+++ RECORDS FOR THE EXERCISE

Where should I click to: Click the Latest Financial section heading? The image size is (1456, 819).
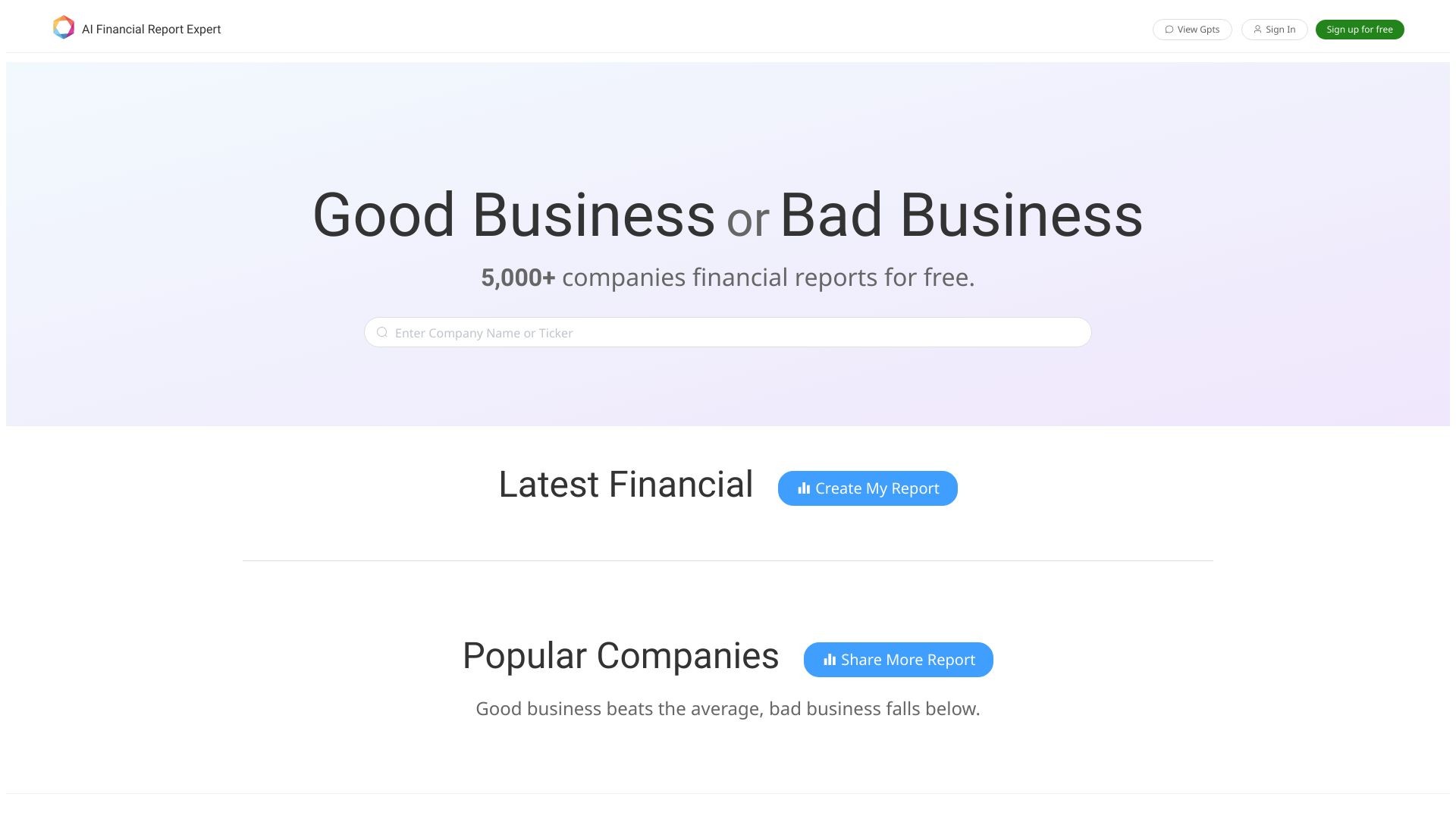pyautogui.click(x=626, y=484)
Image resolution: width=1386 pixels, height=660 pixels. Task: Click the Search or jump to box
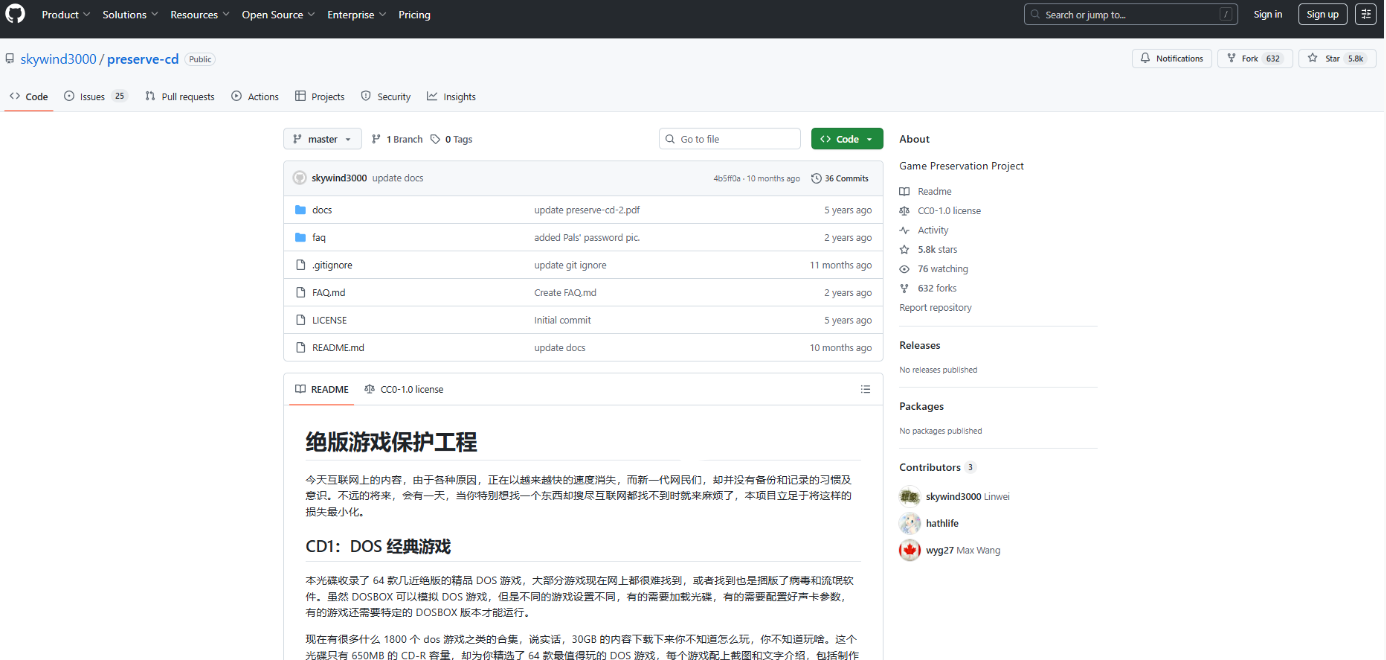pos(1130,15)
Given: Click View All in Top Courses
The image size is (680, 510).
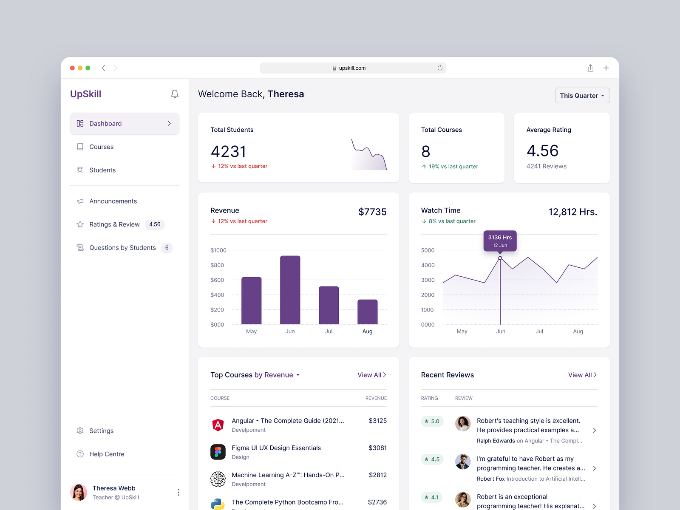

++++++

#### TASK DESCRIPTION:
Omit the pictures and print the listing exactly.

#### ANSWER TO THE EXERCISE:
Where should I click to: Click the Latest Financial section heading? The image size is (1456, 819).
pyautogui.click(x=626, y=484)
Image resolution: width=1386 pixels, height=660 pixels. Task: Click the Search or jump to box
pos(1130,15)
Given: Click View All in Top Courses
The image size is (680, 510).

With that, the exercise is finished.